In the state of Texas, politically dominated by Republicans, the legislature in 2017 forced municipalities to obey the measures of federal immigration agents looking for people who are in the US illegally. It is noted that Governor Greg Abbott sent the Texas National Guard to patrol the border and ordered more inspections at border ports, causing some logistical problems, according to NBC.

The issue of immigration as a driver of the US economy has divided opinions in the Senate, according to a publication by Latino Rebels.

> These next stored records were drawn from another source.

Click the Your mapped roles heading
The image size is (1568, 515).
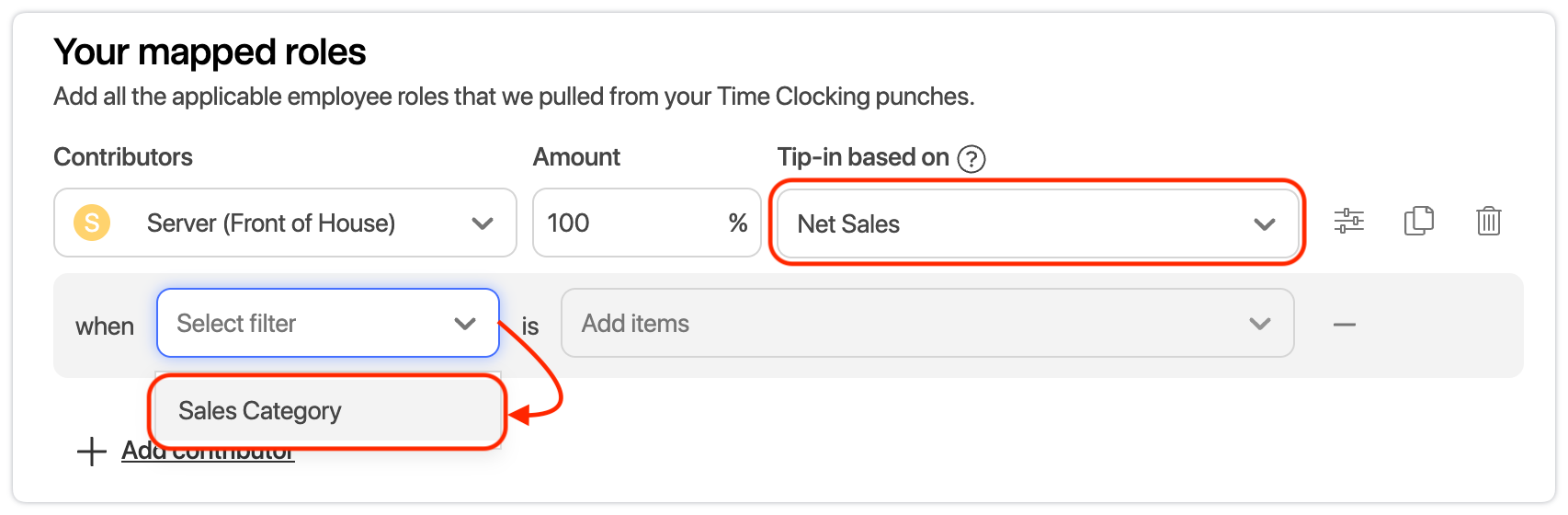(210, 52)
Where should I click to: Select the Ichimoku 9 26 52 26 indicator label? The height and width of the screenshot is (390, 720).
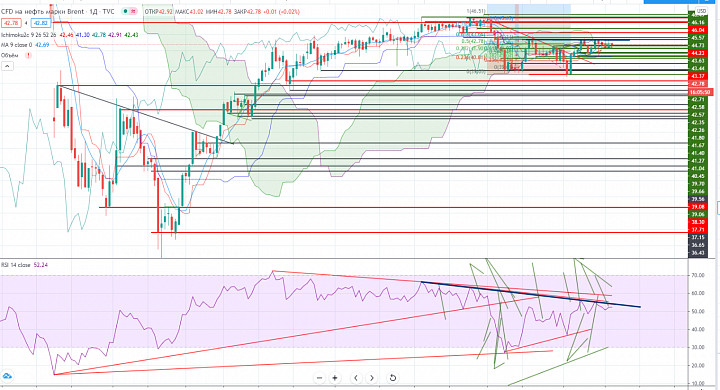click(28, 35)
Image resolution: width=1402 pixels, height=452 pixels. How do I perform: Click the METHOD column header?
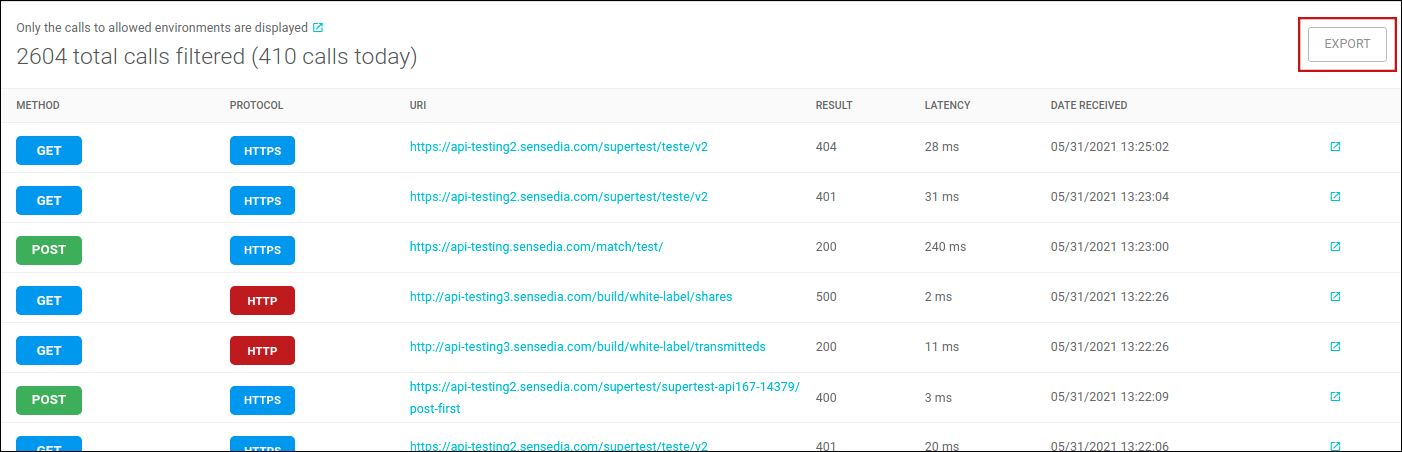tap(38, 105)
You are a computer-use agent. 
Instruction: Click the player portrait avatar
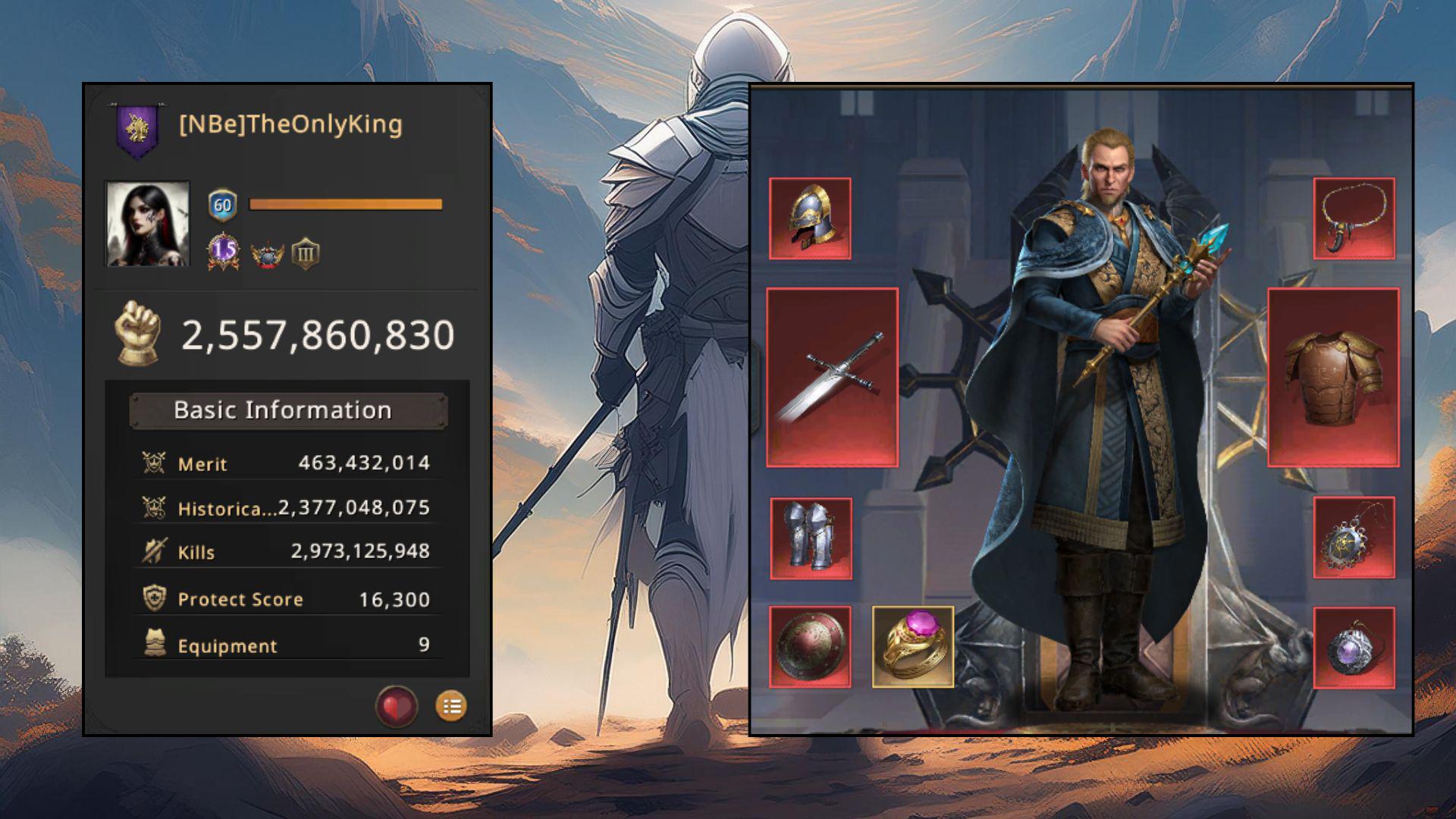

Senator Roy Blunt (R-MO) said he was in favor of increasing legal immigration in the skilled and unskilled categories. Senator Rand Paul (R-KY) agreed with Blunt's view and mentioned to the publication that he has a bill that would double the number of employment-based visas. However, he admits that not every Republican senator supports his proposals to expand work visas.
Despite the economic benefits of increased immigration, Senator Marco Rubio (R-FL) “doesn’t see a path forward for immigration reforms that would ease inflationary pressures”.

On the Democratic side, Senator Bob Menendez (D-NJ) told Latino Rebels that immigration reform in the current Congress was basically closed, “because Republicans were negotiating in bad faith on the issue”. Senator Ben Ray Luján (D-NM) hopes that something can still be done.